Your upper back takes a lot of punishment. Whether you experience the habitual stress of hunching over a keyboard at work, or day-to-day tensions that cause your shoulders to end up around your ears, chances are the area between your shoulder blades and into your neck is more tense than it should be. Stretching this area can be a challenge, but with a few key exercises, you can keep your muscles loose and your upper vertebrae moving freely.
Shoulder Rolls
For a quick tension release, roll your shoulders for one to three minutes. You can perform shoulder rolls sitting in a chair or while standing. For a more relaxing exercise experience, roll the shoulders forward and up while inhaling, and exhale as you roll them back and down, advises Nirvair Singh Khalsa, Kundalini yoga instructor and author of "Yoga for Health, Relaxation and Well-Being." In addition to loosening the upper back and relieving tension in your shoulders, this exercise opens your chest to help you feel more at peace.
Kneeling Stretch
If you're able to get down on both knees, you can perform a stretch that should help undo the tension that you build while doing desk work.

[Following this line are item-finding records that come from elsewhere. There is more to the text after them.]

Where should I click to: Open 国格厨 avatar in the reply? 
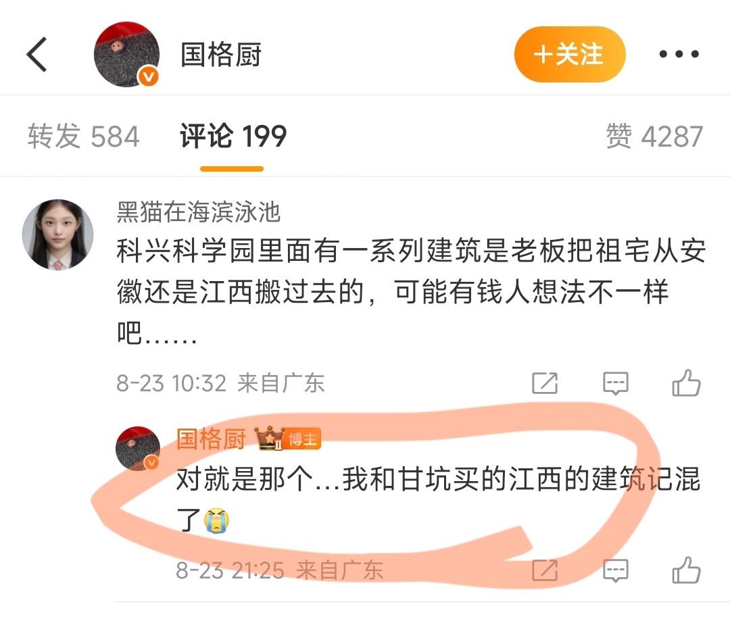[x=138, y=449]
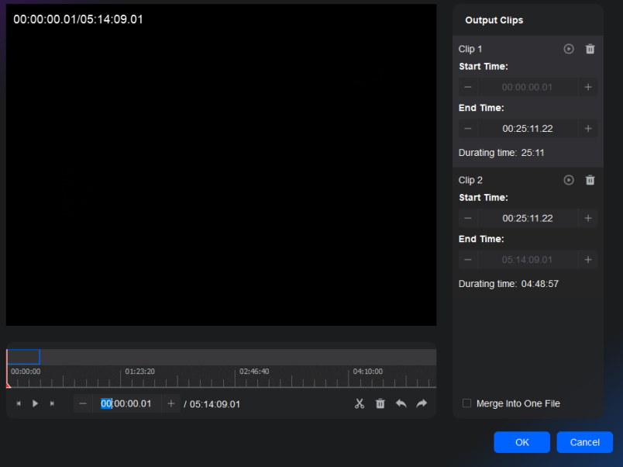Click the trash icon below timeline
Screen dimensions: 623x467
click(x=380, y=403)
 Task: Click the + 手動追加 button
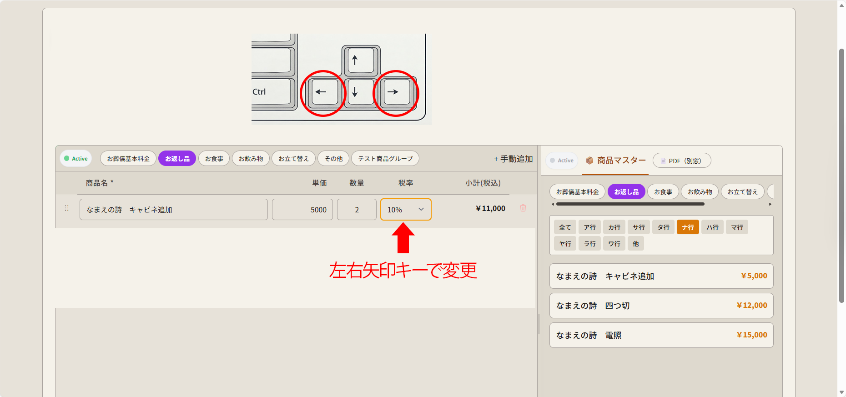click(513, 159)
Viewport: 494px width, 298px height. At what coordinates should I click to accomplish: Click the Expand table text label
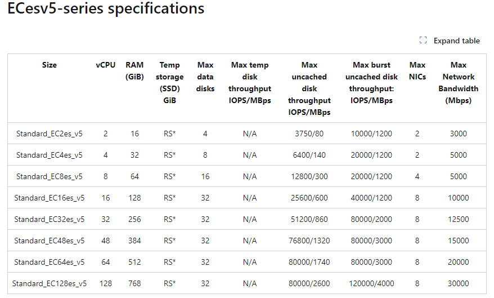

The kneeling stretch requires you to lean back on your heels as you put your head down toward the floor. Walk your hands out in front of you as far as they can go. Keeping your hands planted on the floor, pull back with your rear and press your face downward. This stretch should be done for 15 seconds at a time, advises Bob Anderson, professional stretching coach and co-author of the fitness book "Stretching."
Qigong Breathing
If you're having trouble getting the upper back to move, try a qigong visualization exercise that includes deep breathing. Sit or stand with your spine straight. Breathe in, allowing your entire spine to expand, as if you're getting taller. Push the top of your head up toward the ceiling. This involves your neck and upper back. As you exhale, the spine settles back down on itself. Imagine and feel the rays of the sun pouring down from above your head, flowing down into your shoulders and upper back and into your torso. Everywhere the light touches, notice any areas of tension or discomfort. Visualize the light expanding into that area, relaxing the muscles deeply, advises Bill Douglas, qigong teacher and author of "The Complete Idiot's Guide to T'ai Chi and Qigong."